• _TASK_: Give back an exact copy of the lines in the records below, from the line that has "Terms & Conditions (735, 1659)" through the line that has "JouwWeb (97, 604)", and nothing besides.

== DATA EXTRACT ==

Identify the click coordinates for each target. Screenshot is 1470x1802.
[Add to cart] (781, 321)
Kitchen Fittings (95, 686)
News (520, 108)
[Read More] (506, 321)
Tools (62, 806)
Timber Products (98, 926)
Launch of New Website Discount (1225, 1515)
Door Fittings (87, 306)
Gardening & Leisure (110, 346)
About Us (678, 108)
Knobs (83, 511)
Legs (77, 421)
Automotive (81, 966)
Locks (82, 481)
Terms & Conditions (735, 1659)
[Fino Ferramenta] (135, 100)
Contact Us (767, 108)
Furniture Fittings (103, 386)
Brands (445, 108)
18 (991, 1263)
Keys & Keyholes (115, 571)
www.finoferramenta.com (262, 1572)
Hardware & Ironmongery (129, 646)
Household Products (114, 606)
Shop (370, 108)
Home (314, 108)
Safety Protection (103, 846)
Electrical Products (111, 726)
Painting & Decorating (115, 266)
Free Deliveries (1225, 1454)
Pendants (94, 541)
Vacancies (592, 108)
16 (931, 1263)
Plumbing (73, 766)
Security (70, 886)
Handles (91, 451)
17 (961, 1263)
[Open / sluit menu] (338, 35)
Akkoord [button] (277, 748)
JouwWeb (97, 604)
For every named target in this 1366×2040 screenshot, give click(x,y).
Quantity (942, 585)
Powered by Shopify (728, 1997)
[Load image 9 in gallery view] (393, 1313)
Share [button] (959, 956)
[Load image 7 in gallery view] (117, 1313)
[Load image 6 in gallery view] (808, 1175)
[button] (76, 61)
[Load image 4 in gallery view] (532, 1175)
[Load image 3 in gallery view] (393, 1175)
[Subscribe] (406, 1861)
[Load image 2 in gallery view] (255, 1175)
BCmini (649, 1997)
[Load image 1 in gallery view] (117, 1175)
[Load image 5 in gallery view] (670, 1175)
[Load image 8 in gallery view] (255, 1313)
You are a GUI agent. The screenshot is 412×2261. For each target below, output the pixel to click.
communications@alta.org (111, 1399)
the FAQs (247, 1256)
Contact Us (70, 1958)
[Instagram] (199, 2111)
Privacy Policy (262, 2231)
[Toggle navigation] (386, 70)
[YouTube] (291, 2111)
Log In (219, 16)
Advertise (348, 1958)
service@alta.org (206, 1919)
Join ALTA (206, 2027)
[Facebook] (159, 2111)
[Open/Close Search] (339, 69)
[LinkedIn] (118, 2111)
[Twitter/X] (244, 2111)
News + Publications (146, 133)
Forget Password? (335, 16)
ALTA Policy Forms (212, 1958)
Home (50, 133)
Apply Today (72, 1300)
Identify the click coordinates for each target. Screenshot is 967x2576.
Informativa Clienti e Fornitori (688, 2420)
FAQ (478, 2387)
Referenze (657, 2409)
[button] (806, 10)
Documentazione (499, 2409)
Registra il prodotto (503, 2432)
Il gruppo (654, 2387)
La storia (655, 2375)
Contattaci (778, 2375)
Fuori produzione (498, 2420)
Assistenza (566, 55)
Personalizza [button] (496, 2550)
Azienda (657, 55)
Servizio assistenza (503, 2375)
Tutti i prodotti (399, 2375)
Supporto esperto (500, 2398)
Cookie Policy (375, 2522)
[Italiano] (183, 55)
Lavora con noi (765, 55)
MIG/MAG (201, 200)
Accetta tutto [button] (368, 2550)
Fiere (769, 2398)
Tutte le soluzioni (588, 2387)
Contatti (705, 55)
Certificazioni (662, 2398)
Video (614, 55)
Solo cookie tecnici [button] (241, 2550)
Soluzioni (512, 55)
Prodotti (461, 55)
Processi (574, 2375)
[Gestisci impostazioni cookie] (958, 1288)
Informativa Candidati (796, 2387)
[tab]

===

• _WRITTEN RESPONSE_:
Terms & Conditions (735, 1659)
[Fino Ferramenta] (135, 100)
Contact Us (767, 108)
Furniture Fittings (103, 386)
Brands (445, 108)
18 (991, 1263)
Keys & Keyholes (115, 571)
www.finoferramenta.com (262, 1572)
Hardware & Ironmongery (129, 646)
Household Products (114, 606)
Shop (370, 108)
Home (314, 108)
Safety Protection (103, 846)
Electrical Products (111, 726)
Painting & Decorating (115, 266)
Free Deliveries (1225, 1454)
Pendants (94, 541)
Vacancies (592, 108)
16 (931, 1263)
Plumbing (73, 766)
Security (70, 886)
Handles (91, 451)
17 (961, 1263)
[Open / sluit menu] (338, 35)
Akkoord [button] (277, 748)
JouwWeb (97, 604)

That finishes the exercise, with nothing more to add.